### Work instruction
Beginning with the line that contains "This screenshot has width=640, height=360.", transcribe the rest of the listing below exactly, including its last line, and exclude any pictures.

### Source material

※

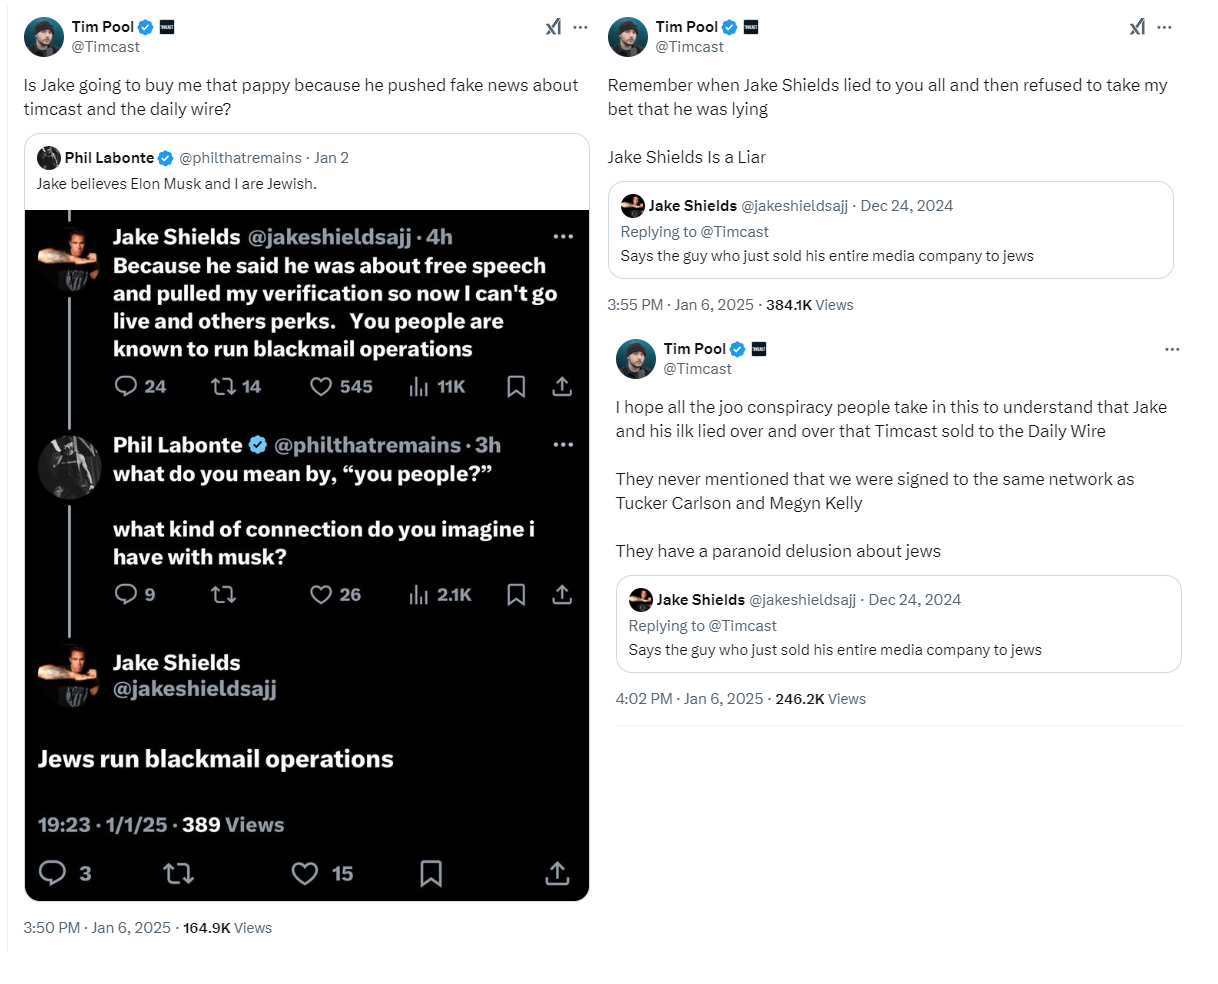Click the bookmark icon on the bottom embedded post
This screenshot has height=984, width=1218.
(x=431, y=873)
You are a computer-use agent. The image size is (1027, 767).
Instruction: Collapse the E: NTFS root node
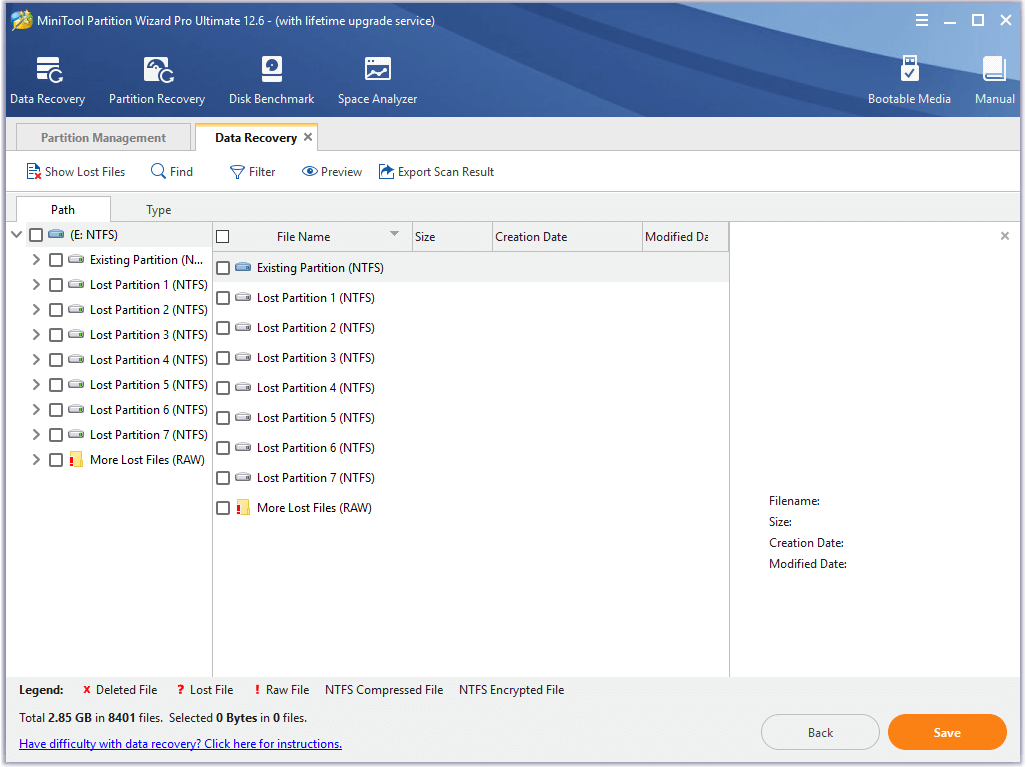click(16, 235)
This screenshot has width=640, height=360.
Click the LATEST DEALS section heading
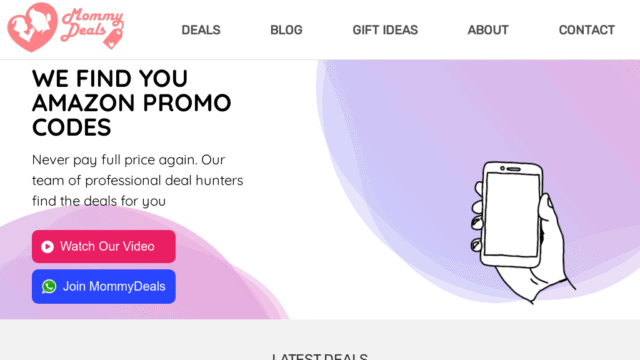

※

### Output for this exercise
This screenshot has width=640, height=360.
Click the LATEST DEALS section heading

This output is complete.